Within both patient groups two classes of plasmalogens, ethanolamine plasmalogens (PlsEtn) and choline plasmalogens (PlsCho) in plasma and HDL were analyzed.  All were found to be significantly decreased in the CKD-5 group compared to the CKD-3-4 group indicating further disease progression. It is interesting to note that although plasmalogens were decreased in the plasma (PlsEtn decreased from 66.6 ± 28.9 µM to 38.8 ± 13.4 µM, P < 0.0001 and PlsCho decreased from 54.5 ± 16.8 µM to 39.8 ± 15.2 µM, P = 0.002), the greatest difference in plasmalogen levels were seen in the HDL particle fraction from the CKD-5 patients (PlsEtn decreased from 55.5 ± 8.2 µM to 28.1 ± 18.0 µM, P < 0.0001 and PlsCho decreased from 37.0 ± 11.4 µM to 22.9 ± 10.5 µM, P = 0.0004). No difference in plasmalogen levels were detected within erythrocytes.

To determine the cholesterol efflux capacity of HDL, macrophages labelled with [3H]-cholesterol were grown and the percentage of total radioactive cholesterol released into growth medium was calculated. The CKD-5 patients had decreased cholesterol efflux capacity compared to the CKD-3-4 group (8.6 ± 3.1 compared to 13.6 ± 3.7), further supporting the advanced prognosis of the CKD-5 group and suggesting that the inability to remove cholesterol from macrophages occurs at later stages of the disease. To study this association further, a number of phospholipid species, including PlsEtn or PlsCho, were added to re-constituted HDL or ERSD HDL to determine if the cholesterol efflux capacity could be improved with the treatment. Compared with all other phospholipid species tested, PlsEtn and PlsCho treatments showed the greatest improvement with a 1.4-fold increase in efflux capacity of the re-constituted HDL and nearly 2-fold in the ESRD-HDL.

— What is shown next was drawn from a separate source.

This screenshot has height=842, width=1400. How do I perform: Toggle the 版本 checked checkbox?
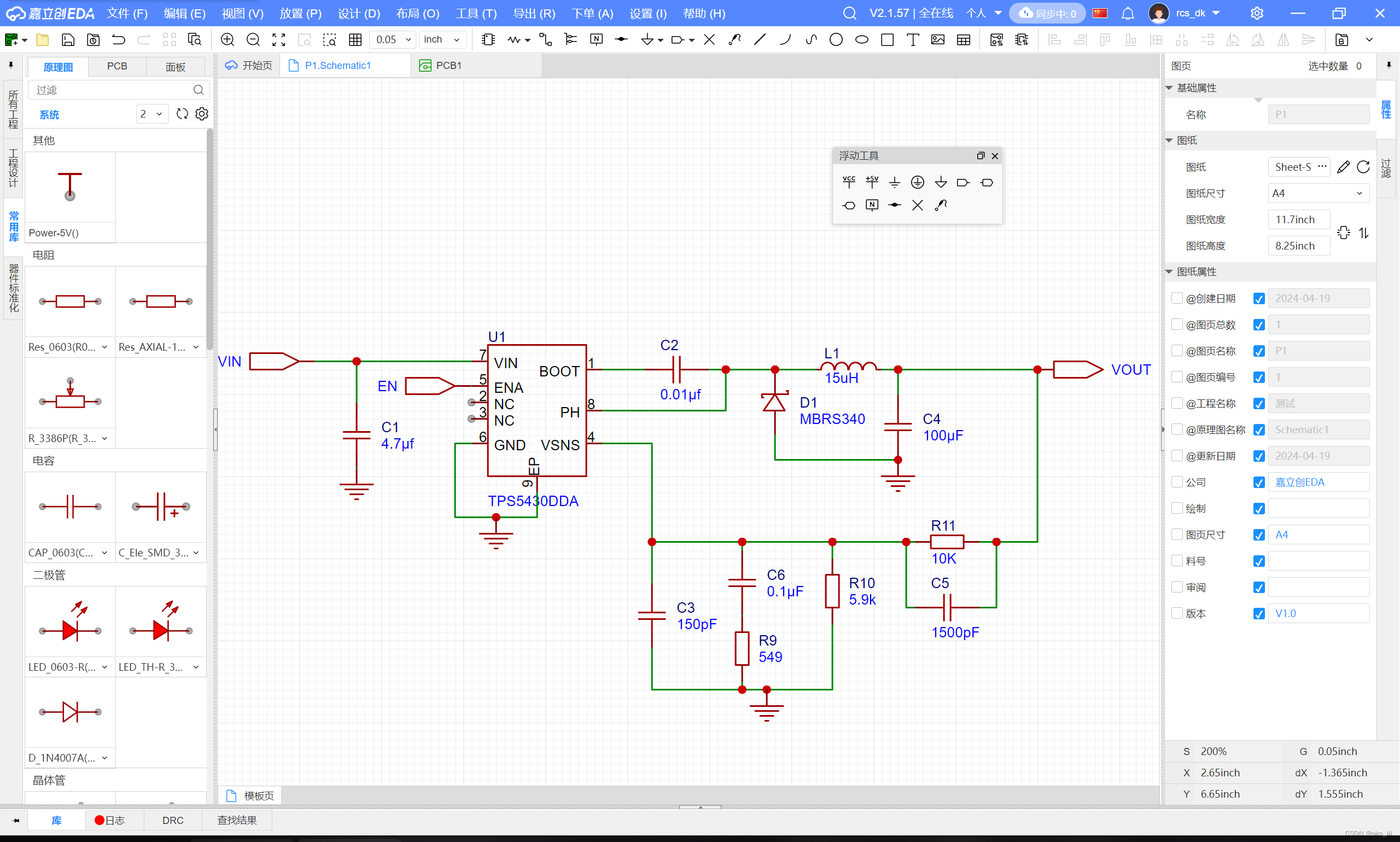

Maeba et al demonstrated the association and potential role that plasmalogens have within CKD and atherosclerosis, and the differences found throughout the progression of the disease. The reduction in HDL plasmalogens in CKD-5 patients was associated with the reduction in cholesterol efflux capacity of HDL. In addition, supplementing with plasmalogens resulted in an increased cholesterol efflux capacity of HDL, indicating that plasmalogen level is a significant factor in the transport of cholesterol. Further it was demonstrated that providing plasmalogens was able to recover the atheroprotective effect of HDL. Impaired cholesterol transport has been associated with other diseases, including Alzheimer’s disease and other dementias. Future studies evaluating the cholesterol efflux of HDL in patients with dementias supplemented with plasmalogens is certainly warranted to evaluate whether there could be a therapeutic benefit.